TASK DESCRIPTION: Copy out the lines below word for word, leaving out the pictures.

....

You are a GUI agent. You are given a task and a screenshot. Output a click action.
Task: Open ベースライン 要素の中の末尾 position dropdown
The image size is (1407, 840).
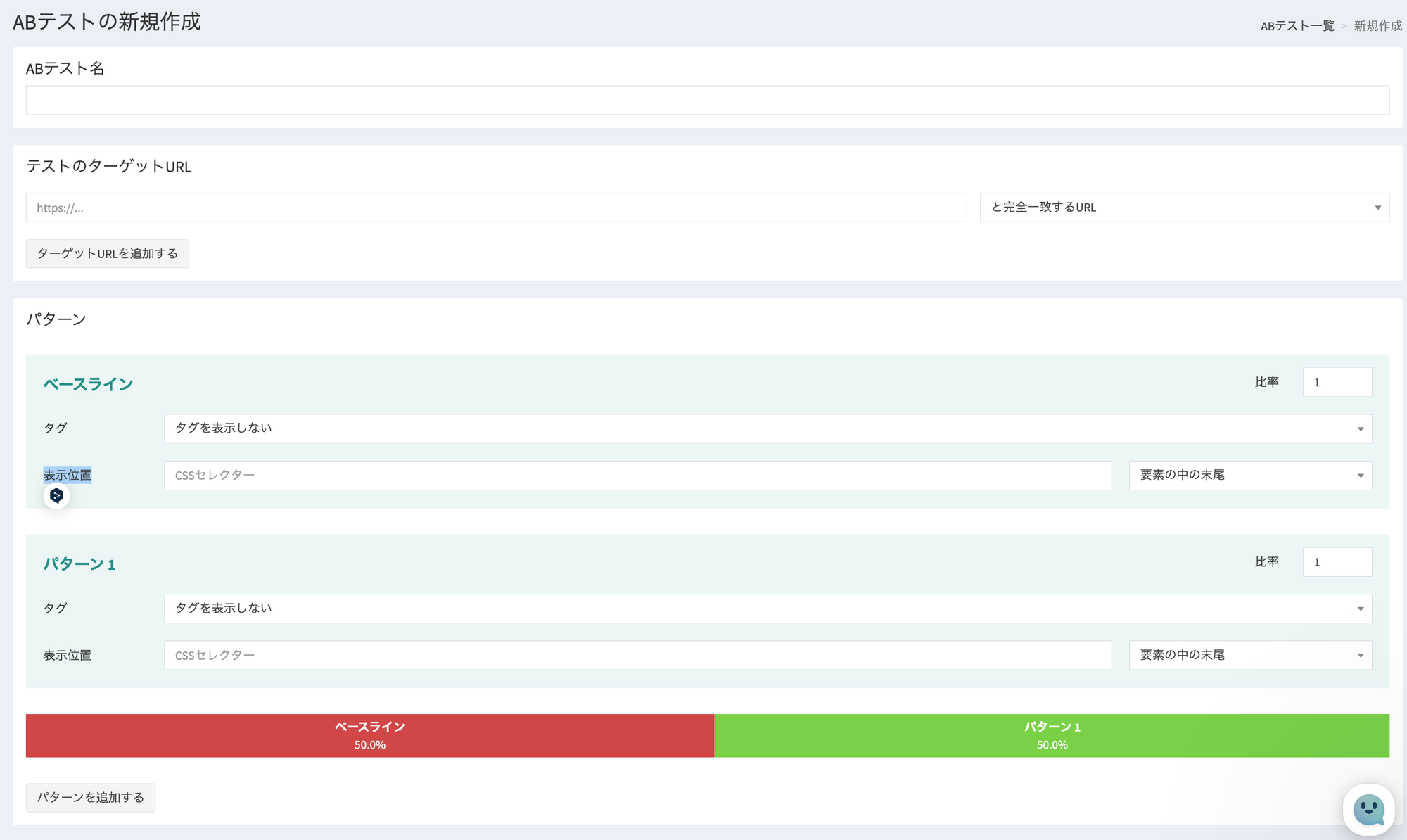[1250, 476]
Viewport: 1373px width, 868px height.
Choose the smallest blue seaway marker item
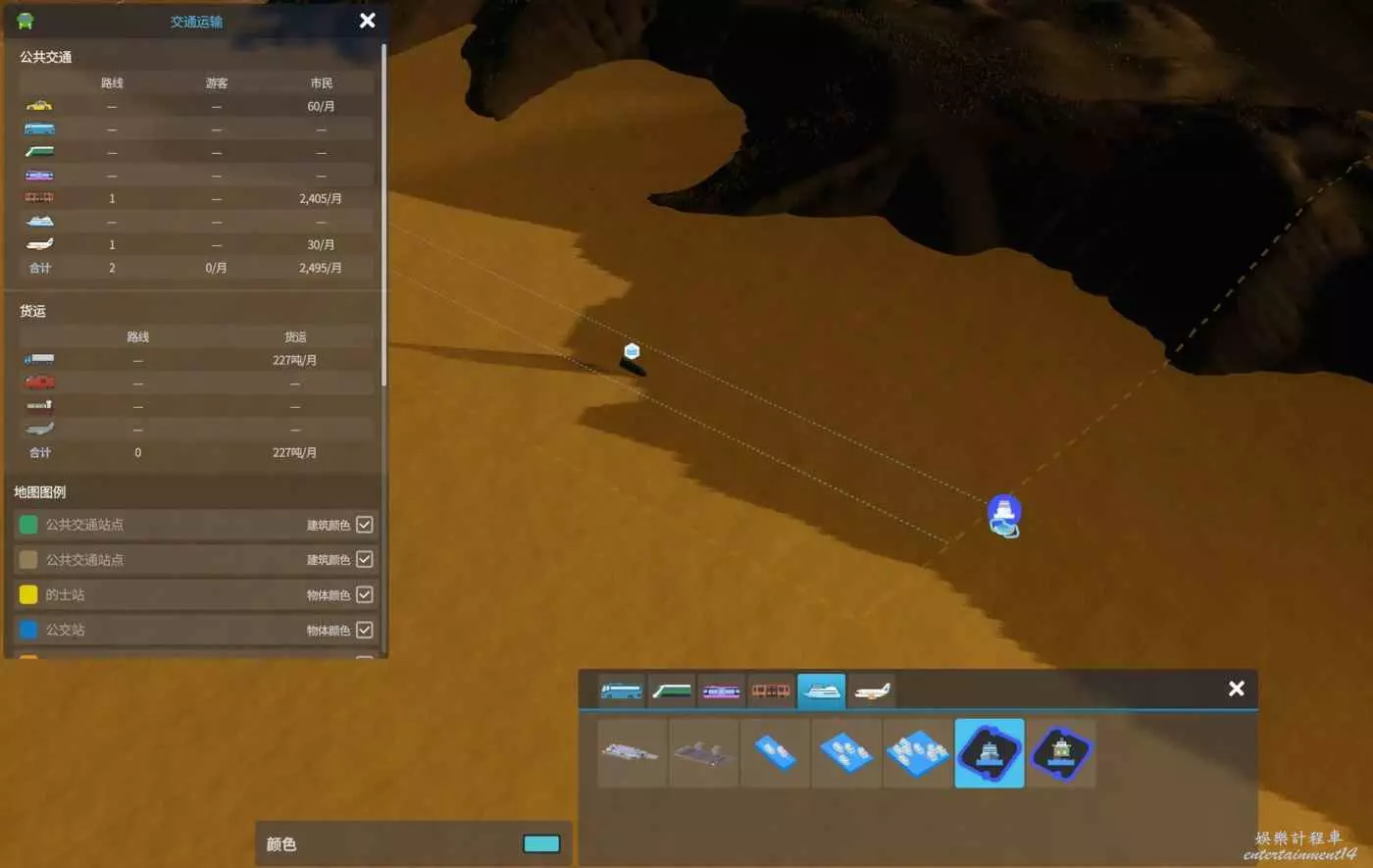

....

PROBLEM SOLUTION:
You are a GUI agent. You are given a task and a screenshot. Output a click action.
Task: Open ベースライン 要素の中の末尾 position dropdown
The image size is (1407, 840).
[1250, 476]
Viewport: 1373px width, 868px height.
Choose the smallest blue seaway marker item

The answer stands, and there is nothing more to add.